В библиотеке рассказал о стычке Володе Задорову. С чего бы Армяну ко мне цепляться? Вроде на кумовского работника непохож, аккуратно парится в изоляторе, я ему на хвост не наступал, и дела мои ему до фени — из рысей, пожалуй, самый дикий оболтус, чего же он в «политику»-то полез? Володя — тертый калач, его мнение совпало с моим: «Накачал кто-то, сам бы он не додумался». Значит, среди рысей кто-то продолжал гнилить. И, кроме Изюма, некому, он у них самый старший, грамотный, да и кого бы еще послушал Армян? Но, повторяю, подобные наезды больше не имели серьезных последствий.

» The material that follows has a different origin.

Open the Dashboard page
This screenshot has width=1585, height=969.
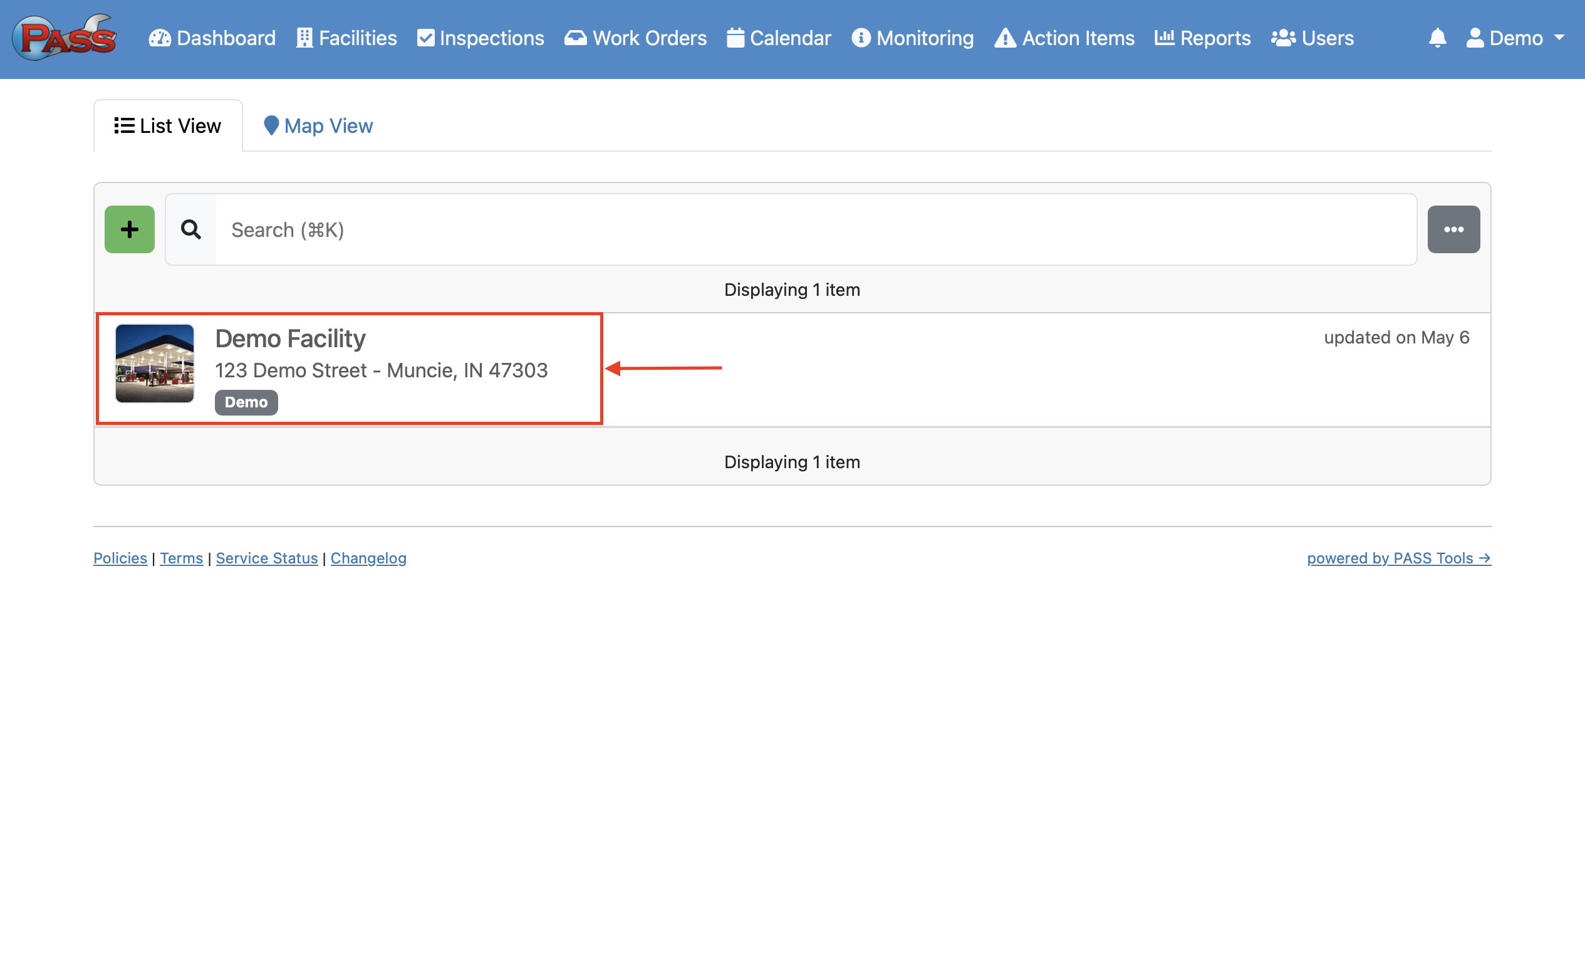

Был еще такой случай. Позже, на третьем году, когда я вполне обжился на зоне и многих знал. Один хороший паренек из нашего отряда сказал, что в пятом отряде объявился человек, который всем рассказывает, что хорошо меня знает по воле, что никакой я не кандидат и сижу не за политику, а за клевету на кого-то и притом проворовался.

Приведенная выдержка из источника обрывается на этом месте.